April 7th is World Health Day, and this year observes 75 years of this event. The World Health Organization are celebrating the occasion by looking back at public health successes that have improved quality of life during the past seven decades.

Health successes of the past decades would not have been possible without WHO’s focus on commitment to science and innovation.

1972 – WHO established the Special Programme of Research and Training in Human Reproduction.

1975 – WHO founded and started hosting the Special Programme for Research and Training in Tropical Diseases.

2019 – WHO established a new Science Division working across public health areas.

2021 – WHO launched a Science Council, a consultative body involving top scientists in the world, to provide advice about emerging, high-priority scientific issues and technologies that could directly impact or advance global health.

Visit the website to read more about World Health Day 2023.

Perth Blood Institute (PBI)

PBI is also celebrating an anniversary this year – 10 years. We thought it would be fitting to follow World Health Day’s theme and reflect on our accomplishments and contributions to health and wellbeing.

PBI is involved in clinical trials and works with our research team at Murdoch University related to all aspects of blood disorders. We are committed to providing the highest level of care for our patients; to broaden access to safe and effective treatment options; and uncovering life-changing therapies for people living with rare blood disorders.


Murdoch University PhD student Munik Tian was selected to publish her research in the international peer-reviewed journal ‘Thrombosis and Haemostasis’. Munik and her colleagues investigated the mechanism behind the elevated risk of developing venous thromboembolism among women (primarily during pregnancy and women using oral contraceptives).

PBI’s research division is leading the way into thrombotic studies for TTP and the specific gene at the centre of the condition. This cutting-edge research being undertaken by PBI has standardised a method for testing to help detect this gene faster and apply the appropriate treatment. This has led to a proposal for further research on the disease and develop a global laboratory standard. Visit the PBI website to read more. Phase I results were presented at the 2022 International Society on Thrombosis and Haemostasis Congress.

Helping people with rare diseases

Samantha was diagnosed with a rare condition called Thrombotic Thrombocytopenic Purpura (TTP) where the blood clots in small vessels in the body which can stop oxygen flowing to essential organs. Samantha felt quite isolated as there wasn’t anyone to speak with who experienced the same symptoms and perhaps faced similar fears. After discovering PBI, Samantha was comforted by the fact that PBI provided a forum where she could talk to people with lived experiences of the disease; and now she doesn’t feel alone anymore. Click HERE to read Sam’s story.

PBI clinical trials

The PBI clinical trials team played an instrumental role in the publication of findings for an important multicentre, open-label, randomised phase 3 trial for relapsed multiple myeloma. The results of the study were published in the highly prestigious peer-reviewed journal, The Lancet. This is an outstanding achievement for the team and is extremely noteworthy as multiple myeloma is the second most common haematological malignancy in high-income countries. Click HERE to read more.

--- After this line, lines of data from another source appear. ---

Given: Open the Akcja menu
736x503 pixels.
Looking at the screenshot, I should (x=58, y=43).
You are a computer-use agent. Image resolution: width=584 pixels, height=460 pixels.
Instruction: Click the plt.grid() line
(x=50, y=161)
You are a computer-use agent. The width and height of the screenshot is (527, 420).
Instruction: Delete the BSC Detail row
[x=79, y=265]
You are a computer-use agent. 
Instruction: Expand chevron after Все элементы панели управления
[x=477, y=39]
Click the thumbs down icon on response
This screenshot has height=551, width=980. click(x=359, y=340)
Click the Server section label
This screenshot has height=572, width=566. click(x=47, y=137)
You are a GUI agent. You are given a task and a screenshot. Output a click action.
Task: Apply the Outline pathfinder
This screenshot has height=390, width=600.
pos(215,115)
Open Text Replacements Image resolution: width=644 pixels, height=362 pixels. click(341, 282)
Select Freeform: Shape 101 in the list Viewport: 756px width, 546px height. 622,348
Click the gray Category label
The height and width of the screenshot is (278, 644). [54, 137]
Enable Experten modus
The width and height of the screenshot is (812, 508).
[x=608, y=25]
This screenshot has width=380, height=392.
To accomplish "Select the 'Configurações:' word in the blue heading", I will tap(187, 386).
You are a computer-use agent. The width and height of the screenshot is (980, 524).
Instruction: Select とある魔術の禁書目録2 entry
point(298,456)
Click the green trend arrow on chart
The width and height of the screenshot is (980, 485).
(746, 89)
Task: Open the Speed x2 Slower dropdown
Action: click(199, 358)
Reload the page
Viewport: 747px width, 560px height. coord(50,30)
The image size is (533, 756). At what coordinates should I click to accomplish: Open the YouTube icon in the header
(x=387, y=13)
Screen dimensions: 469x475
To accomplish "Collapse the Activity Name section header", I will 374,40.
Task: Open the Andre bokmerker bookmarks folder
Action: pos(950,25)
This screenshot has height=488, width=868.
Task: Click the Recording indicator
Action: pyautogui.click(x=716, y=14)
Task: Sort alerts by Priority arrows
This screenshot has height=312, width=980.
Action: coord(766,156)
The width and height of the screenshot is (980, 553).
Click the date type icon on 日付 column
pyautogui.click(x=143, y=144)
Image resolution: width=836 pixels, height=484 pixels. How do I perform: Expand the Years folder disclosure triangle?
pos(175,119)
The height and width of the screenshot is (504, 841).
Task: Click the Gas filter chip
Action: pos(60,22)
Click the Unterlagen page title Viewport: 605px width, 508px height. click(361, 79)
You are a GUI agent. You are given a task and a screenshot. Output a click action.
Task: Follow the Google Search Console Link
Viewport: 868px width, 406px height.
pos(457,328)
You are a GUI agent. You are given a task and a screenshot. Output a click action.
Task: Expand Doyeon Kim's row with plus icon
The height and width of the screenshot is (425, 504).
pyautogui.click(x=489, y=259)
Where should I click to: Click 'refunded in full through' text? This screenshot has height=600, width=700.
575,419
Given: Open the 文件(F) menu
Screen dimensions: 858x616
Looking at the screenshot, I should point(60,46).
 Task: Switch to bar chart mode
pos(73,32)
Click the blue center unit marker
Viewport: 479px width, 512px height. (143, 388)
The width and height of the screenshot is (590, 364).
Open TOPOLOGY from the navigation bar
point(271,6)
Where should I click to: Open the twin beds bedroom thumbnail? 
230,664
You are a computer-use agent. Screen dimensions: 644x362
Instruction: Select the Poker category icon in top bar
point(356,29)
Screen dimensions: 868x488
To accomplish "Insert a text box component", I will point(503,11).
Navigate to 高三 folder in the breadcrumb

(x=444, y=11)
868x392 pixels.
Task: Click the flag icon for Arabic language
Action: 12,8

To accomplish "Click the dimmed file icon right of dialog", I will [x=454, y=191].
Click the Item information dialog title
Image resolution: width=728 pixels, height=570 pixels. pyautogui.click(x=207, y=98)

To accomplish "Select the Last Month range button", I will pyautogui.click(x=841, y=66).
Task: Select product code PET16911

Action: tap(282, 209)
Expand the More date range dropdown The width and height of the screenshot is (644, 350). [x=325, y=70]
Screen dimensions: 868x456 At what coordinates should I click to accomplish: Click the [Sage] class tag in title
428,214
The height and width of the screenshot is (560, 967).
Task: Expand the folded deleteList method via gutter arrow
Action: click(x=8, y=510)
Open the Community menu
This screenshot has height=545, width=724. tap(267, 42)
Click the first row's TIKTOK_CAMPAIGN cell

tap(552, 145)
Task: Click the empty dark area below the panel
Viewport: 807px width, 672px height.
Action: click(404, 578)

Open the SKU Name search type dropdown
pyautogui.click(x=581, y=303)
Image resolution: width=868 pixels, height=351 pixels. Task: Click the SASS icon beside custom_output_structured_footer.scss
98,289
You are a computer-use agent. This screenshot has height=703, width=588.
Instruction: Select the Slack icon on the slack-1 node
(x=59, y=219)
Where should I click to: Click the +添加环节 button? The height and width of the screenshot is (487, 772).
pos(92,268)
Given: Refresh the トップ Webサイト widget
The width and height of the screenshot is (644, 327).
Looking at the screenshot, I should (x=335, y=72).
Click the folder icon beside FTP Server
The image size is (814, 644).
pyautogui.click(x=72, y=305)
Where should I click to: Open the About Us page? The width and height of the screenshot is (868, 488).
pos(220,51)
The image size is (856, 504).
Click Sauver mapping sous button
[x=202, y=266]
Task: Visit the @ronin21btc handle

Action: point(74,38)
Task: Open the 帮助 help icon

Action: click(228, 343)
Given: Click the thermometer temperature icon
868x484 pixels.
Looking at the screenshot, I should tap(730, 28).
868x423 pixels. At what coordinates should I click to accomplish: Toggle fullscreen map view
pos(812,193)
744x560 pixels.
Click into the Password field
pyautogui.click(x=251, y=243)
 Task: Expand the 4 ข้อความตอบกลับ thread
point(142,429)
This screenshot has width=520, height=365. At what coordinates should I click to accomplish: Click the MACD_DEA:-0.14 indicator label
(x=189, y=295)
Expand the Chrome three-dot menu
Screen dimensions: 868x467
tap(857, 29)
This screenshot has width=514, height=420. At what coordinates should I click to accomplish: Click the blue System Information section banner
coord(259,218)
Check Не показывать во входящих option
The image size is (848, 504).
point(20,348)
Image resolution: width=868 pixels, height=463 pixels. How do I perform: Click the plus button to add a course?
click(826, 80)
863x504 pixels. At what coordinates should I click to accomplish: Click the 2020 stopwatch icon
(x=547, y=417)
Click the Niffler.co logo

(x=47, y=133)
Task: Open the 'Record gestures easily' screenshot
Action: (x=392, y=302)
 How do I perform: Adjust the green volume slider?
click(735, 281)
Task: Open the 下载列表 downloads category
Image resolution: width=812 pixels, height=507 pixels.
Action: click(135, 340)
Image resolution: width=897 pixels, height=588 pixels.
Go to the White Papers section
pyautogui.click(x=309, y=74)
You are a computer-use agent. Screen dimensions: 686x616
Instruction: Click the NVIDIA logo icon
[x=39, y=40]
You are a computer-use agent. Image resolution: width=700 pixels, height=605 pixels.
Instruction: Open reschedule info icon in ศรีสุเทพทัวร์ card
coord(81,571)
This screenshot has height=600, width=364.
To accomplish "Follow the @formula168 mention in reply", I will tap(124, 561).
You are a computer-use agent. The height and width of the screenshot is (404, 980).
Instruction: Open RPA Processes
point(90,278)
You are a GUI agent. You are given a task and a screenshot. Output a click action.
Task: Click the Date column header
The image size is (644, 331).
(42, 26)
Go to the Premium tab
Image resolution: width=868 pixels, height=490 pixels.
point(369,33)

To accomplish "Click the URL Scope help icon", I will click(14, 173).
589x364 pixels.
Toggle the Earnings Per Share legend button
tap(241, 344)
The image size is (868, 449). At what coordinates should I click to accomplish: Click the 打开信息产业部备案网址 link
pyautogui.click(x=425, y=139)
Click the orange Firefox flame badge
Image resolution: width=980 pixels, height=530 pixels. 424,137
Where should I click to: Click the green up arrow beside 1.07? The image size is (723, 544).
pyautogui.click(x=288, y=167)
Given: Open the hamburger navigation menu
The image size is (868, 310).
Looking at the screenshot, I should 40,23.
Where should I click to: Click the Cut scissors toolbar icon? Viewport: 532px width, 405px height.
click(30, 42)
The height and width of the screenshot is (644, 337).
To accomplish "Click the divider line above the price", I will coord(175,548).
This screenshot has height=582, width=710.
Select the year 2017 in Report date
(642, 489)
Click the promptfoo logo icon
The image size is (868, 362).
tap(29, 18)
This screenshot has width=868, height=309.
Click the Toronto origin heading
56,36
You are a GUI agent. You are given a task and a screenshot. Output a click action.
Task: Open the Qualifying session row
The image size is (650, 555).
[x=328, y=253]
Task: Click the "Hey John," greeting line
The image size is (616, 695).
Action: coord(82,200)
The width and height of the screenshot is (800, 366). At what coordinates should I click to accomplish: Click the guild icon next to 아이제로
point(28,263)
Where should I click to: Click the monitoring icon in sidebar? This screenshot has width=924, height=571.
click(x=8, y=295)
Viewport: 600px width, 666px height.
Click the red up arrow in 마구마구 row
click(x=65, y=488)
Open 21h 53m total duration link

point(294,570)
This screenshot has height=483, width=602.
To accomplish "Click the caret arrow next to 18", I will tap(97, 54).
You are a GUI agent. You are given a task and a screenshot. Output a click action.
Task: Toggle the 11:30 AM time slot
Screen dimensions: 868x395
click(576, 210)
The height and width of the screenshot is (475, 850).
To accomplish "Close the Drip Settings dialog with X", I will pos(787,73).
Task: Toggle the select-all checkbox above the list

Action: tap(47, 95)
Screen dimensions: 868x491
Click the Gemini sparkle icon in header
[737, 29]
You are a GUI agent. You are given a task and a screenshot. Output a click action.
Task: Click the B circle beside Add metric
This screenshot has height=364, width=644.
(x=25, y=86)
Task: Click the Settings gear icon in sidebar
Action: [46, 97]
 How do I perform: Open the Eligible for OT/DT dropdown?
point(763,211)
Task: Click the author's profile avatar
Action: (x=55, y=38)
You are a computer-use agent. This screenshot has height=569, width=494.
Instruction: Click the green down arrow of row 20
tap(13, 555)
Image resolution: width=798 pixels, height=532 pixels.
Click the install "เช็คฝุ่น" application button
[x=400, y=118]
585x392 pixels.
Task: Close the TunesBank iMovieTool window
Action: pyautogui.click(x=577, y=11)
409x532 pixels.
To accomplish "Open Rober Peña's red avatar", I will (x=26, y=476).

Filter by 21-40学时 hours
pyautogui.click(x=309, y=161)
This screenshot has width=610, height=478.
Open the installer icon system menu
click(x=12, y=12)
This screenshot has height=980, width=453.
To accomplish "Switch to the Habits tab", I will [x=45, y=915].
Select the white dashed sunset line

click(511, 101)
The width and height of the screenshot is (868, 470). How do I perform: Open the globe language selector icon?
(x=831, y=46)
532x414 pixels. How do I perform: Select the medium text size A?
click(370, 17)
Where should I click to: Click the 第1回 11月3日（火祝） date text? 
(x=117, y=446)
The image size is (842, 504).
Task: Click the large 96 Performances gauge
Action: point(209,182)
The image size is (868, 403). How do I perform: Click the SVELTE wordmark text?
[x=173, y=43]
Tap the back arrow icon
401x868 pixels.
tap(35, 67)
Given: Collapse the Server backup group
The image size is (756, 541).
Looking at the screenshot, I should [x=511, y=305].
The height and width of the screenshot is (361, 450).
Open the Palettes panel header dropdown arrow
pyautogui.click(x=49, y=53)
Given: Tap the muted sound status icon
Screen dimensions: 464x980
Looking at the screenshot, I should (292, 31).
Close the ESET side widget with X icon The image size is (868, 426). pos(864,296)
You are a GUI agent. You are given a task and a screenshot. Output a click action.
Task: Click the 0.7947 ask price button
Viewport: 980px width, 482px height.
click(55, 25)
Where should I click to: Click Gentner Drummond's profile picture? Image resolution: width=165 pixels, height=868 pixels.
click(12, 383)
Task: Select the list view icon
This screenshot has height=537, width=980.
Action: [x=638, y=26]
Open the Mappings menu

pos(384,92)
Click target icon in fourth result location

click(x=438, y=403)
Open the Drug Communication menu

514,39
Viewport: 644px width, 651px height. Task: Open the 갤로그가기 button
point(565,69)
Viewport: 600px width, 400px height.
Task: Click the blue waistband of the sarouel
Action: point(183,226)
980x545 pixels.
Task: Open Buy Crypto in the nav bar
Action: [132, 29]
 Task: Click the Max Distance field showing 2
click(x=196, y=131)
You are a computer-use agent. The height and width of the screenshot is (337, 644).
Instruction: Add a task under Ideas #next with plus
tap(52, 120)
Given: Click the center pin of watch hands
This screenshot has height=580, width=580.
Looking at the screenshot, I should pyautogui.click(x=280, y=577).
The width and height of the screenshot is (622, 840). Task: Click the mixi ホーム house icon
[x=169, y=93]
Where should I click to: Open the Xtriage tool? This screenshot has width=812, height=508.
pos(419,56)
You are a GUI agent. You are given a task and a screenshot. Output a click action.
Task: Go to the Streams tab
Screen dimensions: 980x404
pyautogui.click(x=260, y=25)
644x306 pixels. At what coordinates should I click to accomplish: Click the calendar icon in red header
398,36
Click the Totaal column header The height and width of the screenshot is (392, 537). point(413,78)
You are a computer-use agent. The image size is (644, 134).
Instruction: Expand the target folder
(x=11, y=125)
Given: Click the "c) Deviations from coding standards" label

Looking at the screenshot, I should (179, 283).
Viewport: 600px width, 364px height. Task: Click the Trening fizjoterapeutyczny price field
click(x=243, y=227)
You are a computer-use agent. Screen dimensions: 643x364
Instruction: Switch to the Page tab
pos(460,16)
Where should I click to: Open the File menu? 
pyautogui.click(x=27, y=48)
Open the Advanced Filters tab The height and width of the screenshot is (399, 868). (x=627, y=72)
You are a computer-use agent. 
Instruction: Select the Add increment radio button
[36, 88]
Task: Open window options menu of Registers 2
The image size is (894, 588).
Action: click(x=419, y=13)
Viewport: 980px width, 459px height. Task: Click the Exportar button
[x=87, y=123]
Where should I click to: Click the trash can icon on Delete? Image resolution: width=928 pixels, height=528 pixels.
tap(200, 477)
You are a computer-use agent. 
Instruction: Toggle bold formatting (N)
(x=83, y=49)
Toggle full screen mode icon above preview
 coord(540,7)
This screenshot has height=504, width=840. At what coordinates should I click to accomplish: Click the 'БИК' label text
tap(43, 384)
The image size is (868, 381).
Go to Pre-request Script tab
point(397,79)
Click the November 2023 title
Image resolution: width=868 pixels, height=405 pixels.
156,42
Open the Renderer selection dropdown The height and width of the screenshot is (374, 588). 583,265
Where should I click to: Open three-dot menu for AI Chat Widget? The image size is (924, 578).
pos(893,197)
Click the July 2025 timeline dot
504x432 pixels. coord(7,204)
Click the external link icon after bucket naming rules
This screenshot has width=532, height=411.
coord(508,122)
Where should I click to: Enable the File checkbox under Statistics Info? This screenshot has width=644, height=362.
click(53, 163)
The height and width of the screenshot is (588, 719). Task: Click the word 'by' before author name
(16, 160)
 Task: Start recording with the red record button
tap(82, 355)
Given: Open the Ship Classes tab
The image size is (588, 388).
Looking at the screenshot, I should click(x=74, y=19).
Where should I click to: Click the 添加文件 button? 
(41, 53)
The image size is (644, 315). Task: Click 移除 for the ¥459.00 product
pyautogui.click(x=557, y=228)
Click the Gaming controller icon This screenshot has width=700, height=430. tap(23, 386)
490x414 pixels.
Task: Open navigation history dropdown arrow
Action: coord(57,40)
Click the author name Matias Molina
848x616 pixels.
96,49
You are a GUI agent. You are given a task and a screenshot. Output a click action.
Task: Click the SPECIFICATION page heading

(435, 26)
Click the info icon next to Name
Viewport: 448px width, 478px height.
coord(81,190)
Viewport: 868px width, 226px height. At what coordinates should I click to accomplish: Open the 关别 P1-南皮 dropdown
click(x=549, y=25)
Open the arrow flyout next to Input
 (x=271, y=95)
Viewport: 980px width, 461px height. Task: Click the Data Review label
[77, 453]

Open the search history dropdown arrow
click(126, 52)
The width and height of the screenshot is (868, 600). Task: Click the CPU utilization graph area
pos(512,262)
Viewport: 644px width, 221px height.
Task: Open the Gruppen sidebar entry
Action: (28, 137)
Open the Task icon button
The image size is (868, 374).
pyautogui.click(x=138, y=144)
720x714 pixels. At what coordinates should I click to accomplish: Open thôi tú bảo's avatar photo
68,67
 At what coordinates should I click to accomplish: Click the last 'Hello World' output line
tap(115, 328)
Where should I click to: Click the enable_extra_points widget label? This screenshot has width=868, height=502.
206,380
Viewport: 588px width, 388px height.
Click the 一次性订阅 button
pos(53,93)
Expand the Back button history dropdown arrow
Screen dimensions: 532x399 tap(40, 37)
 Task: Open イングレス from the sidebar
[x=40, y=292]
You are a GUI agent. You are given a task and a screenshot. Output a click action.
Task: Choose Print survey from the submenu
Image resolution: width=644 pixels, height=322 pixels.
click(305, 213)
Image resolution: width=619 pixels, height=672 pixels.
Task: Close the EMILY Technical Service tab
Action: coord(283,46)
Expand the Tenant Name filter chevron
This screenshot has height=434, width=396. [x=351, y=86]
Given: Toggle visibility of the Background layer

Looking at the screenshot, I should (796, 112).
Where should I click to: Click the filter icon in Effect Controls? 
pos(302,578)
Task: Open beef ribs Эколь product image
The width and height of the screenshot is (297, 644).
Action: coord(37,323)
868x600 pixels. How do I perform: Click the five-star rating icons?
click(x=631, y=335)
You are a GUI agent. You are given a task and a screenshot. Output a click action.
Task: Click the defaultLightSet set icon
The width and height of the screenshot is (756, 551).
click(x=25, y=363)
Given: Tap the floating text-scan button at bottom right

PBI’s clinical trial’s unit was part of the team to successfully find a treatment to prolong progression free survival in patients with relapsed indolent non-Hodgkin lymphoma; published in Lancet Oncology. Click HERE for more information.

In 2017, PBI participated in a clinical trial to test a new and novel investigational agent designed to mimic (instead of replace) the missing function of Factor VIII in patients with Haemophilia A. This agent has gone on to be approved by the Therapeutic Goods Administration of Australia.

PBI clinical trial success stories

Andew was diagnosed with myelofibrosis (a rare form of bone marrow cancer) in 2021 by one of PBI’s clinical investigators and was eligible for a PBI clinical trial investigating new bone marrow cancer drugs. Currently, Andrew is well and continues to lead an active and healthy life.

Giovanni was diagnosed with chronic lymphocytic leukaemia (a rare form of blood and bone marrow cancer) and participated in a PBI clinical trial. After being given the ‘all clear’ Giovanni took his wife on an amazing caravan adventure.

Gemma was diagnosed with non-Hodgkin’s Lymphoma in 2010. After participating in three different clinical trials with PBI, she is now in remission and is able to live a healthy lifestyle with her family. 

John has haemophilia A and participated in a PBI clinical trial. As a result, John enjoys a more normal lifestyle, including the confidence to be more active and engage in activities he never previously pursued. The success of the trial and new treatment has definitely changed John’s life - and not just his but for his family as well.